▶ _Work instruction_:
From the listing below, copy only the lines from the line that contains "Instruction: Open 科莫多巨物[黄金] achievement card" to the line that contains "Task: Click the globe icon for 东南亚服务器", counting those two lines as part of the copy.

▶ _Available data_:
........

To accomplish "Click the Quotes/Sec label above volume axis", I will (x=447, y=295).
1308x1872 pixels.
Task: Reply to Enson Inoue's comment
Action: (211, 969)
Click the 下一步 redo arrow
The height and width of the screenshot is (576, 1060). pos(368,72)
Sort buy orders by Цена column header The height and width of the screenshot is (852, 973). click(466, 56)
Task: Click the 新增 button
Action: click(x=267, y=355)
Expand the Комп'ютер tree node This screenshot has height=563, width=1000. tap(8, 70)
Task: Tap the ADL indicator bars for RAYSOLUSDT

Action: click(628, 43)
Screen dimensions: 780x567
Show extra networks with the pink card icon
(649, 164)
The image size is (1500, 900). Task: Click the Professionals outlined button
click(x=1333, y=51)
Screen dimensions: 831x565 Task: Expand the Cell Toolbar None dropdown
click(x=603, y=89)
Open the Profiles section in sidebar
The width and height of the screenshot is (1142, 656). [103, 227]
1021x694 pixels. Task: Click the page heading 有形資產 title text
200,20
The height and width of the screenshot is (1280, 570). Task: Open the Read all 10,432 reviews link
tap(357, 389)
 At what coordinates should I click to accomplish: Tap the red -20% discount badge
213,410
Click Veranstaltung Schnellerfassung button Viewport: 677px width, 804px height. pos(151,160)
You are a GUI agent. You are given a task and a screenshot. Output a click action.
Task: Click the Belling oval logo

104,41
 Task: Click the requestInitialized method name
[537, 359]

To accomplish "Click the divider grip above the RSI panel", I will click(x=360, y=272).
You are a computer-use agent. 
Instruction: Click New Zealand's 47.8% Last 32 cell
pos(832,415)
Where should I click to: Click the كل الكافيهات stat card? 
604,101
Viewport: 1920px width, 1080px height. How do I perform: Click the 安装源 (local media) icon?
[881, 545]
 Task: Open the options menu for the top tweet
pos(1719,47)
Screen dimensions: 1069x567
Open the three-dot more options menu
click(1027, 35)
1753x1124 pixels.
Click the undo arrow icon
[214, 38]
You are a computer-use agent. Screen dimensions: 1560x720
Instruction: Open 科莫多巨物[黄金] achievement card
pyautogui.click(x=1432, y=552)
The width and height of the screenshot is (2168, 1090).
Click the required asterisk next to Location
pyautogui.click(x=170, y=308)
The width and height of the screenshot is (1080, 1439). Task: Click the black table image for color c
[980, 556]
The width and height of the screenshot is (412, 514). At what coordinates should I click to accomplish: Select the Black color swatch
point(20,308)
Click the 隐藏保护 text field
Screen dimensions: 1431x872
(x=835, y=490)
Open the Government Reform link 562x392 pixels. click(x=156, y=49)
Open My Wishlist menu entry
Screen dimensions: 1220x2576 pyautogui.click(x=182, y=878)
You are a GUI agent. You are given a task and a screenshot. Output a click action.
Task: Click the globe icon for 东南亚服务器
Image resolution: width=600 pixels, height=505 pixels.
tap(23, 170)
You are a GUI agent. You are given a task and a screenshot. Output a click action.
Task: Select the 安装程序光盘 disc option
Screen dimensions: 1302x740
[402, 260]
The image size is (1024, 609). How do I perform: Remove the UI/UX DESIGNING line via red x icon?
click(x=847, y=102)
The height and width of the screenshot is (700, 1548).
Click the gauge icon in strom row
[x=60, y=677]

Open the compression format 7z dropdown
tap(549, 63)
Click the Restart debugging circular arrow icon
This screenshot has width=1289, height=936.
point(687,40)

........

▶ _Output below_:
Instruction: Open 科莫多巨物[黄金] achievement card
pyautogui.click(x=1432, y=552)
The width and height of the screenshot is (2168, 1090).
Click the required asterisk next to Location
pyautogui.click(x=170, y=308)
The width and height of the screenshot is (1080, 1439). Task: Click the black table image for color c
[980, 556]
The width and height of the screenshot is (412, 514). At what coordinates should I click to accomplish: Select the Black color swatch
point(20,308)
Click the 隐藏保护 text field
Screen dimensions: 1431x872
(x=835, y=490)
Open the Government Reform link 562x392 pixels. click(x=156, y=49)
Open My Wishlist menu entry
Screen dimensions: 1220x2576 pyautogui.click(x=182, y=878)
You are a GUI agent. You are given a task and a screenshot. Output a click action.
Task: Click the globe icon for 东南亚服务器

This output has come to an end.